Effect of androgens and TGF-β on prostate cancer cell invasive behavior. A) LNCaP TβRII cells were treated with DHT (1 nM) and/or TGF-β (5 ng/ml) for 24, 48, and 72 h, and cell migration was determined. B) Effect of androgens on prostate cancer cell invasion. LNCaP and LNCaP TβRII cells were exposed to DHT for 48 h, and cell invasion was assessed as described in Materials and Methods.

Figure 4.

Detection of AR in PC-3 Cells. A) PC-3 cells were treated with increasing doses (0.1, 1, and 10 nM) of BSA-testosterone. Expression patterns of β-catenin, E-cadherin, and N-cadherin were evaluated by Western blotting. GAPDH was used as a loading control. B) AR expression in PC-3 cells after DHT treatment was detected by Western blot analysis. C) PC-3 cells were treated with DHT (0.1–10 nM) and Casodex (10 μM). Immunoblotting was used to assess expression of E-cadherin, β-catenin, N-cadherin, and vimentin. D) AR expression in PC-3 cells after DHT treatment, as determined by immunofluorescence followed by FACS analysis.

Figure 5.

Relationship between AR status and EMT. A) Results of AR overexpression in prostate cancer cells.
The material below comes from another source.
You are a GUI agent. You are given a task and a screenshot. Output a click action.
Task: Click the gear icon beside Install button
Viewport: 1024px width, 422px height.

Expression vectors encoding the wild-type AR and mutant AR (harboring the LNCaP AR mutation) were transfected in PC-3 cells. Expression of AR was detected in stable clones by Western blot analysis. B) ShAR RNA was transfected into LNCaP cells and CW22 cells, and stable transfectants were generated. Reduction/loss of AR protein was examined by Western blotting. C) PC-3 Zeo, PC-3-hAR, and PC-3-LAR cells were treated with DHT (1 nM) and/or TGF-β (5 ng/ml). Expression of E-cadherin, β-catenin, and N-cadherin were determined by Western blot analysis. GAPDH served as internal control. D) Expression profile of E-cadherin and β-catenin in LNCaP-null vector control and LNCaP ShAR cells; CW22-null vector control and CW22 ShAR cells after treatment with DHT and TGF-β.

Figure 6.

AR involvement in EMT-related cytoskeleton reorganization and cell invasion. A) PC-3 Zeo, PC-3-hAR, and PC-3-LAR cells were treated with DHT, and their invasion ability was assessed. B) Effect of AR loss on the invasion ability of prostate cancer cells. LNCaP-null vector control cells and LNCaP ARSh cells; CW22-null vector control cells and CW22 ShAR-silenced cells were exposed to androgens, and their invasion potential was determined. C) PC-3 Zeo, PC-3-hAR, and PC-3-LAR cells were treated with DHT and subjected to immunofluorescence analysis as described in Materials and Methods. Red indicates cofilin; green indicates actin microfilaments; blue indicates nuclei. D) LNCaP-null vector control cells and LNCaP AR sh cells; CW22-null vector control cells and CW22 ShAR cells were treated with DHT, and immunofluorescence analysis for actin (green), cofilin (red, top panels), and talin (red, bottom panels) was conducted.